## START Provided data

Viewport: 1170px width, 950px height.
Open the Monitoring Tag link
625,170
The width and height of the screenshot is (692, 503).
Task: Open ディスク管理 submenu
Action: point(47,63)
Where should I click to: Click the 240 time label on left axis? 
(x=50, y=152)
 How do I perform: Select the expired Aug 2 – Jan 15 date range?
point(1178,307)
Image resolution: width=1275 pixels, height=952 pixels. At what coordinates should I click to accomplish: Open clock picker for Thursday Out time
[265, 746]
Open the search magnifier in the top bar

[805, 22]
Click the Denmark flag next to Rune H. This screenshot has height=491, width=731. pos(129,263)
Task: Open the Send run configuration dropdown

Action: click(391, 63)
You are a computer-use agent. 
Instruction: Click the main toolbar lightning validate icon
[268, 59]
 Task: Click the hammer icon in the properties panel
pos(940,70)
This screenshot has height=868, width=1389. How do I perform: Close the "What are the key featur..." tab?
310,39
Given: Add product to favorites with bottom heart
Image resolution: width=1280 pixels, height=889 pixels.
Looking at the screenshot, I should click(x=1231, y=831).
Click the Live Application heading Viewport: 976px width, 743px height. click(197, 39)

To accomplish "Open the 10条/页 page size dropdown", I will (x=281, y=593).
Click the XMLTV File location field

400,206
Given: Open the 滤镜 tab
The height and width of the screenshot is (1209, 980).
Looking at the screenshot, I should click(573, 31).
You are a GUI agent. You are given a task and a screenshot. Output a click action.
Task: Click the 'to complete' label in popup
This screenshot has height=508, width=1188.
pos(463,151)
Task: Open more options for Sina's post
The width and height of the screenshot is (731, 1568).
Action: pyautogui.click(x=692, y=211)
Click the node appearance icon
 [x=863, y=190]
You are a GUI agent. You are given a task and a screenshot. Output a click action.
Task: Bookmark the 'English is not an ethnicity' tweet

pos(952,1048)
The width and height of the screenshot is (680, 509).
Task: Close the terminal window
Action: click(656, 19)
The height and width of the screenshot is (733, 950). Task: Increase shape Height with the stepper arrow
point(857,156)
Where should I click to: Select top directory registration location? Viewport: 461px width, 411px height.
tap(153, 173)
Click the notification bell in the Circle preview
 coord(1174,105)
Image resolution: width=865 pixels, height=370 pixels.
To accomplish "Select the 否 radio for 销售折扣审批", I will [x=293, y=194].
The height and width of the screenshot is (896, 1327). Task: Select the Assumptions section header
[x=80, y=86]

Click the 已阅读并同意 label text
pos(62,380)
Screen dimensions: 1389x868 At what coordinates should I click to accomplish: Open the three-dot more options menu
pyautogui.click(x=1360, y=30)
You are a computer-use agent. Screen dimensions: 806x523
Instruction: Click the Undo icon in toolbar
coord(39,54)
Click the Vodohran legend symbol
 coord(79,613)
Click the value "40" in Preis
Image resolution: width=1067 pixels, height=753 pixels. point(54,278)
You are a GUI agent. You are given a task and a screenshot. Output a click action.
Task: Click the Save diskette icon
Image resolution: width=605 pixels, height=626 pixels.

## END Provided data

Rewrite all of the entries above, replacing every occurrence of "GUI agent" with "interface agent" and keeping everything else the same.

Viewport: 1170px width, 950px height.
Open the Monitoring Tag link
625,170
The width and height of the screenshot is (692, 503).
Task: Open ディスク管理 submenu
Action: point(47,63)
Where should I click to: Click the 240 time label on left axis? 
(x=50, y=152)
 How do I perform: Select the expired Aug 2 – Jan 15 date range?
point(1178,307)
Image resolution: width=1275 pixels, height=952 pixels. At what coordinates should I click to accomplish: Open clock picker for Thursday Out time
[265, 746]
Open the search magnifier in the top bar

[805, 22]
Click the Denmark flag next to Rune H. This screenshot has height=491, width=731. pos(129,263)
Task: Open the Send run configuration dropdown

Action: click(391, 63)
You are a computer-use agent. 
Instruction: Click the main toolbar lightning validate icon
[268, 59]
 Task: Click the hammer icon in the properties panel
pos(940,70)
This screenshot has height=868, width=1389. How do I perform: Close the "What are the key featur..." tab?
310,39
Given: Add product to favorites with bottom heart
Image resolution: width=1280 pixels, height=889 pixels.
Looking at the screenshot, I should click(x=1231, y=831).
Click the Live Application heading Viewport: 976px width, 743px height. click(197, 39)

To accomplish "Open the 10条/页 page size dropdown", I will (x=281, y=593).
Click the XMLTV File location field

400,206
Given: Open the 滤镜 tab
The height and width of the screenshot is (1209, 980).
Looking at the screenshot, I should click(573, 31).
You are a interface agent. You are given a task and a screenshot. Output a click action.
Task: Click the 'to complete' label in popup
This screenshot has height=508, width=1188.
pos(463,151)
Task: Open more options for Sina's post
The width and height of the screenshot is (731, 1568).
Action: pyautogui.click(x=692, y=211)
Click the node appearance icon
 [x=863, y=190]
You are a interface agent. You are given a task and a screenshot. Output a click action.
Task: Bookmark the 'English is not an ethnicity' tweet

pos(952,1048)
The width and height of the screenshot is (680, 509).
Task: Close the terminal window
Action: click(656, 19)
The height and width of the screenshot is (733, 950). Task: Increase shape Height with the stepper arrow
point(857,156)
Where should I click to: Select top directory registration location? Viewport: 461px width, 411px height.
tap(153, 173)
Click the notification bell in the Circle preview
 coord(1174,105)
Image resolution: width=865 pixels, height=370 pixels.
To accomplish "Select the 否 radio for 销售折扣审批", I will [x=293, y=194].
The height and width of the screenshot is (896, 1327). Task: Select the Assumptions section header
[x=80, y=86]

Click the 已阅读并同意 label text
pos(62,380)
Screen dimensions: 1389x868 At what coordinates should I click to accomplish: Open the three-dot more options menu
pyautogui.click(x=1360, y=30)
You are a computer-use agent. Screen dimensions: 806x523
Instruction: Click the Undo icon in toolbar
coord(39,54)
Click the Vodohran legend symbol
 coord(79,613)
Click the value "40" in Preis
Image resolution: width=1067 pixels, height=753 pixels. point(54,278)
You are a interface agent. You are given a task and a screenshot. Output a click action.
Task: Click the Save diskette icon
Image resolution: width=605 pixels, height=626 pixels.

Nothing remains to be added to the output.